### Exercise details
State how many lines in the listing contain the string "click", and add nothing to that number.

### Stored data
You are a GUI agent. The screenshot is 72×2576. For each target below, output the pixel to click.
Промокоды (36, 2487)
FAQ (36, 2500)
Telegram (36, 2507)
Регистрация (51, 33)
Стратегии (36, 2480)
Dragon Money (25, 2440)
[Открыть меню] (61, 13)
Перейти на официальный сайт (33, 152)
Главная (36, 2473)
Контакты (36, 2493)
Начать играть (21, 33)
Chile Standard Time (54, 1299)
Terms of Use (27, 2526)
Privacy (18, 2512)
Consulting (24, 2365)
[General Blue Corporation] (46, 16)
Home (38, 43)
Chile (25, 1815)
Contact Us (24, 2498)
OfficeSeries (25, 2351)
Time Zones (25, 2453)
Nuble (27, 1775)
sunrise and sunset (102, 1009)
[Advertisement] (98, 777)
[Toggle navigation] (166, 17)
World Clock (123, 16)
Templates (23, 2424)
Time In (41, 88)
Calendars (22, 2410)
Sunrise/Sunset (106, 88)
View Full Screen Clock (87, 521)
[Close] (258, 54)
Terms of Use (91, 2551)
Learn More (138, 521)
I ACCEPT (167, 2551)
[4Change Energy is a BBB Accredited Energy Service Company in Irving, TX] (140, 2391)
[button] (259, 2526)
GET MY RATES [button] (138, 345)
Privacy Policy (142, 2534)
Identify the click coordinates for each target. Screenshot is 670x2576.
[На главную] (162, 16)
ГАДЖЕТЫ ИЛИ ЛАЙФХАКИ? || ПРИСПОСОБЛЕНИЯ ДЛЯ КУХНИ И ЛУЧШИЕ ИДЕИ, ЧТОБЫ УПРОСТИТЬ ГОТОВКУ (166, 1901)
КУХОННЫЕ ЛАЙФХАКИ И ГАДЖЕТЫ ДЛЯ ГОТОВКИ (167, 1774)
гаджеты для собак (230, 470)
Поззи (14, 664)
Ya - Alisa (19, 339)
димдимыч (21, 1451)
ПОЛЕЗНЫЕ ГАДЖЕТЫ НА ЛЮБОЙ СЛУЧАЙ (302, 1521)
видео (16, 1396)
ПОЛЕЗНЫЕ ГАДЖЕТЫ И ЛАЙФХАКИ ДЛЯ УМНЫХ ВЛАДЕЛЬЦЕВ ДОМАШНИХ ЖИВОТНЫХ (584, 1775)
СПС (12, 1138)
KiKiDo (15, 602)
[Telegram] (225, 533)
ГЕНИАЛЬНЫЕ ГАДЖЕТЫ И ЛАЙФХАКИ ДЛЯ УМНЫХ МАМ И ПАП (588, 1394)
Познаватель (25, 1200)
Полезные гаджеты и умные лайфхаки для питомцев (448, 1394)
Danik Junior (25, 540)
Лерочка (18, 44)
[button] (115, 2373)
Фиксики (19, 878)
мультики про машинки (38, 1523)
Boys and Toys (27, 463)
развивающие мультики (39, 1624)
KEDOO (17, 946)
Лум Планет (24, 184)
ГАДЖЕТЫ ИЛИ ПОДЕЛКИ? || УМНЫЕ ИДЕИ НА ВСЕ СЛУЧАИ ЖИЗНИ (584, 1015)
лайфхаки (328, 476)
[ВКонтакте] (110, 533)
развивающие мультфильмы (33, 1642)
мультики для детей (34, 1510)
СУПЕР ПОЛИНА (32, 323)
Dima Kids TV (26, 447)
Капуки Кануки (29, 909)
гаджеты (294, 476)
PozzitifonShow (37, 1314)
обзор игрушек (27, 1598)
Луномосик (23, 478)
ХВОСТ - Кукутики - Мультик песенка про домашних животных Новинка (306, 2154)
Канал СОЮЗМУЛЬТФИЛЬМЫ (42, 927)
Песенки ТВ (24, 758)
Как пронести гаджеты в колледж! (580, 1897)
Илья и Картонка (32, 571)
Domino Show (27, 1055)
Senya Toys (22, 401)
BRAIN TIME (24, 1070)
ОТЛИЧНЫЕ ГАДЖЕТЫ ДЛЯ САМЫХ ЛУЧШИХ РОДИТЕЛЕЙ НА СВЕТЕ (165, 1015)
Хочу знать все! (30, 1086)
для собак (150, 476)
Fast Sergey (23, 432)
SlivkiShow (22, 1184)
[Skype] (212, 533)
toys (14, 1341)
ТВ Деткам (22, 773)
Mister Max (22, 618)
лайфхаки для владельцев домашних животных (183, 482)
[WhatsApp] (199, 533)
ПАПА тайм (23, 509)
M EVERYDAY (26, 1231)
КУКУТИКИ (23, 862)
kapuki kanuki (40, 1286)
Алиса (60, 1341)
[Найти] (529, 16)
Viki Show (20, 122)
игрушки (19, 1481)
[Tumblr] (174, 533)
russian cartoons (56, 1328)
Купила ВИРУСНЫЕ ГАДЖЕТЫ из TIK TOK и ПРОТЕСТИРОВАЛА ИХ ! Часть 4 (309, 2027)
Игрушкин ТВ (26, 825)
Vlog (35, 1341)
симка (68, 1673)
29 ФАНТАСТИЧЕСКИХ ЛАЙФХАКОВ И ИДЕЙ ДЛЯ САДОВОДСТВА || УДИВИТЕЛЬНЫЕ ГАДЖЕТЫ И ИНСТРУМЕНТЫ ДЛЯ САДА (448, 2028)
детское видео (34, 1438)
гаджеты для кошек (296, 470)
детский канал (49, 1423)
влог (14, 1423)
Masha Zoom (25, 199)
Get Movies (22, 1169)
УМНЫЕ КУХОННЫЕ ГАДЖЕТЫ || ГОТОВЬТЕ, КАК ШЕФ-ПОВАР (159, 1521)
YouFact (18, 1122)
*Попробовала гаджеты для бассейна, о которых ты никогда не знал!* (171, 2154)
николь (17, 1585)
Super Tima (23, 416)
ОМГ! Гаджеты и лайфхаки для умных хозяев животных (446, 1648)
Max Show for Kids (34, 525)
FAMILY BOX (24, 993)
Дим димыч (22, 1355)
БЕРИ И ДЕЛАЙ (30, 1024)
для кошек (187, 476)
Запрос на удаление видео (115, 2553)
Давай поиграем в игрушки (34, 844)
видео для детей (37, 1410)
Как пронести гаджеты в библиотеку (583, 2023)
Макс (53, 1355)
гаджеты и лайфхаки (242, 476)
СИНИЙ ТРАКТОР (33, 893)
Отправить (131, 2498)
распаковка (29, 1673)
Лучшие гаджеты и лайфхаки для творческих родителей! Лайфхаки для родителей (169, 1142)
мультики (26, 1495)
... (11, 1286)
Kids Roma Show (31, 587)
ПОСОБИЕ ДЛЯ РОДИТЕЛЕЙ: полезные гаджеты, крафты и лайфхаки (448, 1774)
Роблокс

### Task solution
2